Adam felt a sudden pain in his arm, like someone had set a burning iron against it. He hissed and grabbed at his sleeve, nearly tearing it off as he ran back to the sink to hold his arm under water. When he looked at his arm, the skin was clean and undamaged. The burning feeling was gone, along with the voice.

“No,” he said. “No, no. This is just what the doctors said would happen.” he was aware that he was talking to no one, but the silence of the house seemed worse. “Oh, hell, damn, damn,” he said, slumping down on the kitchen floor with his hands over his eyes.

Doctor Greer had recommended against Adam leaving the hospital when he did. He called Adam into his office and sat him down, and then looked at him with that weird, avuncular smile he had. “Adam,” he said. His beard gave his voice a gentle, muffled tone that probably went a long way towards calming his patients. “Adam, we want to help you, you know that?”

“Yes, doctor Greer,” Adam said. “I know that. But I really feel like I’m better now. I think I’m going to be okay.”

“And that is wonderful to hear, Adam.” Doctor Greer took up Adam’s file and looked it over, as if he hadn’t been treating the man for months. “No more intrusive fantasies? No more of those voices?”

Adam shook his head. “No, doctor,” he said, and it was true. He had gone a long time without flashing back to that strange reality he’d built for himself. Without thinking he had to get back. Greer said it was just an escape fantasy, that it was brought on by stress. Work, with all the cutbacks. His mother’s death. His marriage. Nothing was staying the way it was supposed to stay – stable, reliable, true. And so he had retreated, the doctors said. He had gone into his mind, into another world where things made sense. Where he could be the hero and impose order on the world and make it make sense.

He’d gone crazy, in other words. Nuts. Wacko. Or, in psychological parlance, “experienced a near-total disassociative state of mental dissonance.”

And, after a lot of therapy and a regular regimen of medication, Adam knew that they were right. He’d gone off the deep end, lost his marbles, and when they found him in that field, laughing and crying at the same time, well, how else could you explain it? What other explanation could there possibly be?

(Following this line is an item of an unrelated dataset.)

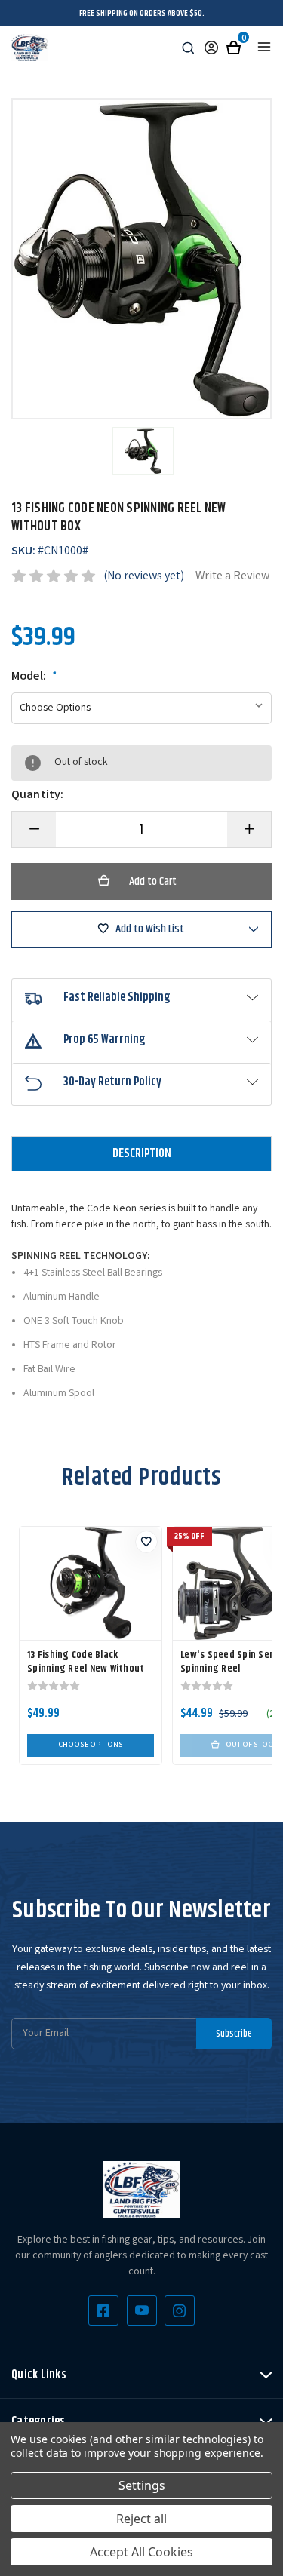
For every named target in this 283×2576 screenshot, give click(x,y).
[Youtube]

“We are agreed,” that voice said again, and it made Adam cover his head and scream. It opened up cracks and fissures and gaps, and it let other things flow up out from between them. A great mansion, gilded and perched atop a high mountain. A woman with eyes as blue as the sky on a late autumn day and skin that was deep, almost impossible violet, and her breath smelled of honey when they kissed. Red skies and rain that burned and great insects that flew and carried people off only to drop them from the sky. A blade in his hand that sang to him and called down the lightning when he needed it.

“It was all a dream,” Adam said, and he said it again and again and again, but he knew… In his heart he knew.

There was a stone, and that stone was a key.

There was a door, but it wasn’t a door.

There was a path, and it was a path he could not see but he walked anyway and it led him to her. To the keep. To the dragon and the battle and the promise. And the field.

The truth hit Adam like thunder and he wept. He cried for a long time, curled up on the kitchen floor.